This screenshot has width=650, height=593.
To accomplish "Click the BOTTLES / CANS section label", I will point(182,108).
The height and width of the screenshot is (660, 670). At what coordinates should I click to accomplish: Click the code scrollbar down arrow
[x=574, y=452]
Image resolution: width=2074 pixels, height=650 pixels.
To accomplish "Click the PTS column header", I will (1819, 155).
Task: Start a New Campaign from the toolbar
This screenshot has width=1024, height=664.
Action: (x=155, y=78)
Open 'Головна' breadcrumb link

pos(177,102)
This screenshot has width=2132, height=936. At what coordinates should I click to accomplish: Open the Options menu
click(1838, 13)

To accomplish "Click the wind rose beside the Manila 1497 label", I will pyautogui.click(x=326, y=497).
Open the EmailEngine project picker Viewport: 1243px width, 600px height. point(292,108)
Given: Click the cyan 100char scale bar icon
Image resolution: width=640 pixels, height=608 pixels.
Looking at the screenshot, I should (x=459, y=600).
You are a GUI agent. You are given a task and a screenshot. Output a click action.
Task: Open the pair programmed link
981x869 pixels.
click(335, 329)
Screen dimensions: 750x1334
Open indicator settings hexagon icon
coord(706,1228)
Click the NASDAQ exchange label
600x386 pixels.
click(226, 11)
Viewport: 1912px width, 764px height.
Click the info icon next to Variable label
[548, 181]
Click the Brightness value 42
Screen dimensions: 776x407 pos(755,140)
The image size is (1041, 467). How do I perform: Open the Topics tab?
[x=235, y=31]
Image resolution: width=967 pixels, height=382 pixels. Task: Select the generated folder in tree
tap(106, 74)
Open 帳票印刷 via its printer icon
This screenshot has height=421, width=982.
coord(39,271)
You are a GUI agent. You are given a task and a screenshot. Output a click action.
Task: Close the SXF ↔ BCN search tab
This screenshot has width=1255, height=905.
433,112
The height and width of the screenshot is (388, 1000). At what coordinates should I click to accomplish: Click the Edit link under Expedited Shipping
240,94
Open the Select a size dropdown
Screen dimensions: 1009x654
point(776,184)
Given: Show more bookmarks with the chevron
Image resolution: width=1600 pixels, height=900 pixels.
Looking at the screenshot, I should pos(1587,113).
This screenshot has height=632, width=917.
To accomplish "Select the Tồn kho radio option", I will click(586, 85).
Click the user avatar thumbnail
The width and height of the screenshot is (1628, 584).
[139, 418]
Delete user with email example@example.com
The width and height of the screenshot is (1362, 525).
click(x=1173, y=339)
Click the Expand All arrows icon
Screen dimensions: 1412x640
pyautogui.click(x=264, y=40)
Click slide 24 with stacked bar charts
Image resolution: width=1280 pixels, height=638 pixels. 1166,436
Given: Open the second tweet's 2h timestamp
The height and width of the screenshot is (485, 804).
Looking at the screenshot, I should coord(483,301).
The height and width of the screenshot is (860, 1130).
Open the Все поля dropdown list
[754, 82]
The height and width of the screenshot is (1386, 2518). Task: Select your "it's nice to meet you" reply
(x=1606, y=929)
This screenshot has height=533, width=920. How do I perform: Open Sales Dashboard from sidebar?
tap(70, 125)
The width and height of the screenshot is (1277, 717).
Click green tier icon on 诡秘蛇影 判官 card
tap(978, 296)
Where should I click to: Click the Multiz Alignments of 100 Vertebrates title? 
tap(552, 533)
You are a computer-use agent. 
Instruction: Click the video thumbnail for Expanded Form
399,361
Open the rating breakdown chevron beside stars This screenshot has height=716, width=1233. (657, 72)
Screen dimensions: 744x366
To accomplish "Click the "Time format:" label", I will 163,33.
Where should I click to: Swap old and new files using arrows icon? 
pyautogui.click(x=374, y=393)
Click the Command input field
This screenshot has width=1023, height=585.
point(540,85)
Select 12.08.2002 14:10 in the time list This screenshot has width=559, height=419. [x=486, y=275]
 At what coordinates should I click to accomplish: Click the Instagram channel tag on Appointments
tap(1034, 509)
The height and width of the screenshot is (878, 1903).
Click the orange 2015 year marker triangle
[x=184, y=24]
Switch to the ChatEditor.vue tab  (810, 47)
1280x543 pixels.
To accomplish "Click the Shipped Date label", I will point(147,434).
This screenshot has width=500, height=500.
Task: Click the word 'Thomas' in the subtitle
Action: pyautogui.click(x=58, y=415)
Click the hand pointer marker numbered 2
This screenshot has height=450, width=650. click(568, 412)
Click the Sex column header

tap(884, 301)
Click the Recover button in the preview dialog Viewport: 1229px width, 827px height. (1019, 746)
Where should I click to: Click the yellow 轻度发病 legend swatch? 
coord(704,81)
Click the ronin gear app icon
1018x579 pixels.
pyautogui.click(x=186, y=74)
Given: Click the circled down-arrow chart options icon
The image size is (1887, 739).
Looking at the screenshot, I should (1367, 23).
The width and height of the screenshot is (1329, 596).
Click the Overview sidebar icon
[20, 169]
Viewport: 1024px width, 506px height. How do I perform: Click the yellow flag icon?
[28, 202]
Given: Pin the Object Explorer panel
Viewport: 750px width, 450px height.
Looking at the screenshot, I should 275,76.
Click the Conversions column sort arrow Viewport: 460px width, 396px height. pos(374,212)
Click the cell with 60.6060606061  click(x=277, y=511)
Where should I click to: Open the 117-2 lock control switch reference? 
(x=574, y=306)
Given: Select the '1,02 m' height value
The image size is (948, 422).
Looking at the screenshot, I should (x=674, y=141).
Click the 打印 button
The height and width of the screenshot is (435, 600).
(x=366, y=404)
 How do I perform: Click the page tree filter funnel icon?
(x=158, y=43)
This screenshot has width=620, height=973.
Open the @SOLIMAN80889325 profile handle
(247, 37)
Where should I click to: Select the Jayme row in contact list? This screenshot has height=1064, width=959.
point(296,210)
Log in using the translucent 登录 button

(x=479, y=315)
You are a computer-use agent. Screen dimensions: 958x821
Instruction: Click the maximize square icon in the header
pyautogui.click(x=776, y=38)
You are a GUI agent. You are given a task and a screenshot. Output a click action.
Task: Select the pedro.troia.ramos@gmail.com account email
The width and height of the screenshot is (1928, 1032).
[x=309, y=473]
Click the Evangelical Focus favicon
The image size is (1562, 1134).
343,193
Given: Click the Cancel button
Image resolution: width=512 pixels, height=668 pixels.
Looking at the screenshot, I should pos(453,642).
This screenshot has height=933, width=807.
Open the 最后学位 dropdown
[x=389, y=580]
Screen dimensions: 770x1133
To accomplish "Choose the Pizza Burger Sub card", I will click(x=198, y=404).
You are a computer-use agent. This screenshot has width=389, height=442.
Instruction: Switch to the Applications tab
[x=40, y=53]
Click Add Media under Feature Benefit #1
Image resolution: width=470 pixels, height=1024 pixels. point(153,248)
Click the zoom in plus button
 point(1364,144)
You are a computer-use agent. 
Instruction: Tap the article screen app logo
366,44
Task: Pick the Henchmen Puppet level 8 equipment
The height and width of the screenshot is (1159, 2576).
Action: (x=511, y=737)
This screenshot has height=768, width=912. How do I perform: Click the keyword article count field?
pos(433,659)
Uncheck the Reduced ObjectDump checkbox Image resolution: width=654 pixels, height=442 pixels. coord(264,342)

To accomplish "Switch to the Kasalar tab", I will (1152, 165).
* * * * * * *
* _To do_: Please write the listing out again, matching each line exactly.

* _Exercise result_:
This screenshot has width=650, height=593.
To accomplish "Click the BOTTLES / CANS section label", I will point(182,108).
The height and width of the screenshot is (660, 670). At what coordinates should I click to accomplish: Click the code scrollbar down arrow
[x=574, y=452]
Image resolution: width=2074 pixels, height=650 pixels.
To accomplish "Click the PTS column header", I will (1819, 155).
Task: Start a New Campaign from the toolbar
This screenshot has width=1024, height=664.
Action: (x=155, y=78)
Open 'Головна' breadcrumb link

pos(177,102)
This screenshot has width=2132, height=936. At what coordinates should I click to accomplish: Open the Options menu
click(1838, 13)

To accomplish "Click the wind rose beside the Manila 1497 label", I will pyautogui.click(x=326, y=497).
Open the EmailEngine project picker Viewport: 1243px width, 600px height. point(292,108)
Given: Click the cyan 100char scale bar icon
Image resolution: width=640 pixels, height=608 pixels.
Looking at the screenshot, I should (x=459, y=600).
You are a GUI agent. You are given a task and a screenshot. Output a click action.
Task: Open the pair programmed link
981x869 pixels.
click(335, 329)
Screen dimensions: 750x1334
Open indicator settings hexagon icon
coord(706,1228)
Click the NASDAQ exchange label
600x386 pixels.
click(226, 11)
Viewport: 1912px width, 764px height.
Click the info icon next to Variable label
[548, 181]
Click the Brightness value 42
Screen dimensions: 776x407 pos(755,140)
The image size is (1041, 467). How do I perform: Open the Topics tab?
[x=235, y=31]
Image resolution: width=967 pixels, height=382 pixels. Task: Select the generated folder in tree
tap(106, 74)
Open 帳票印刷 via its printer icon
This screenshot has height=421, width=982.
coord(39,271)
You are a GUI agent. You are given a task and a screenshot. Output a click action.
Task: Close the SXF ↔ BCN search tab
This screenshot has width=1255, height=905.
433,112
The height and width of the screenshot is (388, 1000). At what coordinates should I click to accomplish: Click the Edit link under Expedited Shipping
240,94
Open the Select a size dropdown
Screen dimensions: 1009x654
point(776,184)
Given: Show more bookmarks with the chevron
Image resolution: width=1600 pixels, height=900 pixels.
Looking at the screenshot, I should pos(1587,113).
This screenshot has height=632, width=917.
To accomplish "Select the Tồn kho radio option", I will click(586, 85).
Click the user avatar thumbnail
The width and height of the screenshot is (1628, 584).
[139, 418]
Delete user with email example@example.com
The width and height of the screenshot is (1362, 525).
click(x=1173, y=339)
Click the Expand All arrows icon
Screen dimensions: 1412x640
pyautogui.click(x=264, y=40)
Click slide 24 with stacked bar charts
Image resolution: width=1280 pixels, height=638 pixels. 1166,436
Given: Open the second tweet's 2h timestamp
The height and width of the screenshot is (485, 804).
Looking at the screenshot, I should coord(483,301).
The height and width of the screenshot is (860, 1130).
Open the Все поля dropdown list
[754, 82]
The height and width of the screenshot is (1386, 2518). Task: Select your "it's nice to meet you" reply
(x=1606, y=929)
This screenshot has height=533, width=920. How do I perform: Open Sales Dashboard from sidebar?
tap(70, 125)
The width and height of the screenshot is (1277, 717).
Click green tier icon on 诡秘蛇影 判官 card
tap(978, 296)
Where should I click to: Click the Multiz Alignments of 100 Vertebrates title? 
tap(552, 533)
You are a computer-use agent. 
Instruction: Click the video thumbnail for Expanded Form
399,361
Open the rating breakdown chevron beside stars This screenshot has height=716, width=1233. (657, 72)
Screen dimensions: 744x366
To accomplish "Click the "Time format:" label", I will 163,33.
Where should I click to: Swap old and new files using arrows icon? 
pyautogui.click(x=374, y=393)
Click the Command input field
This screenshot has width=1023, height=585.
point(540,85)
Select 12.08.2002 14:10 in the time list This screenshot has width=559, height=419. [x=486, y=275]
 At what coordinates should I click to accomplish: Click the Instagram channel tag on Appointments
tap(1034, 509)
The height and width of the screenshot is (878, 1903).
Click the orange 2015 year marker triangle
[x=184, y=24]
Switch to the ChatEditor.vue tab  (810, 47)
1280x543 pixels.
To accomplish "Click the Shipped Date label", I will point(147,434).
This screenshot has width=500, height=500.
Task: Click the word 'Thomas' in the subtitle
Action: pyautogui.click(x=58, y=415)
Click the hand pointer marker numbered 2
This screenshot has height=450, width=650. click(568, 412)
Click the Sex column header

tap(884, 301)
Click the Recover button in the preview dialog Viewport: 1229px width, 827px height. (1019, 746)
Where should I click to: Click the yellow 轻度发病 legend swatch? 
coord(704,81)
Click the ronin gear app icon
1018x579 pixels.
pyautogui.click(x=186, y=74)
Given: Click the circled down-arrow chart options icon
The image size is (1887, 739).
Looking at the screenshot, I should (1367, 23).
The width and height of the screenshot is (1329, 596).
Click the Overview sidebar icon
[20, 169]
Viewport: 1024px width, 506px height. How do I perform: Click the yellow flag icon?
[28, 202]
Given: Pin the Object Explorer panel
Viewport: 750px width, 450px height.
Looking at the screenshot, I should 275,76.
Click the Conversions column sort arrow Viewport: 460px width, 396px height. pos(374,212)
Click the cell with 60.6060606061  click(x=277, y=511)
Where should I click to: Open the 117-2 lock control switch reference? 
(x=574, y=306)
Given: Select the '1,02 m' height value
The image size is (948, 422).
Looking at the screenshot, I should (x=674, y=141).
Click the 打印 button
The height and width of the screenshot is (435, 600).
(x=366, y=404)
 How do I perform: Click the page tree filter funnel icon?
(x=158, y=43)
This screenshot has width=620, height=973.
Open the @SOLIMAN80889325 profile handle
(247, 37)
Where should I click to: Select the Jayme row in contact list? This screenshot has height=1064, width=959.
point(296,210)
Log in using the translucent 登录 button

(x=479, y=315)
You are a computer-use agent. Screen dimensions: 958x821
Instruction: Click the maximize square icon in the header
pyautogui.click(x=776, y=38)
You are a GUI agent. You are given a task and a screenshot. Output a click action.
Task: Select the pedro.troia.ramos@gmail.com account email
The width and height of the screenshot is (1928, 1032).
[x=309, y=473]
Click the Evangelical Focus favicon
The image size is (1562, 1134).
343,193
Given: Click the Cancel button
Image resolution: width=512 pixels, height=668 pixels.
Looking at the screenshot, I should pos(453,642).
This screenshot has height=933, width=807.
Open the 最后学位 dropdown
[x=389, y=580]
Screen dimensions: 770x1133
To accomplish "Choose the Pizza Burger Sub card", I will click(x=198, y=404).
You are a computer-use agent. This screenshot has width=389, height=442.
Instruction: Switch to the Applications tab
[x=40, y=53]
Click Add Media under Feature Benefit #1
Image resolution: width=470 pixels, height=1024 pixels. point(153,248)
Click the zoom in plus button
 point(1364,144)
You are a computer-use agent. 
Instruction: Tap the article screen app logo
366,44
Task: Pick the Henchmen Puppet level 8 equipment
The height and width of the screenshot is (1159, 2576).
Action: (x=511, y=737)
This screenshot has height=768, width=912. How do I perform: Click the keyword article count field?
pos(433,659)
Uncheck the Reduced ObjectDump checkbox Image resolution: width=654 pixels, height=442 pixels. coord(264,342)

To accomplish "Switch to the Kasalar tab", I will (1152, 165).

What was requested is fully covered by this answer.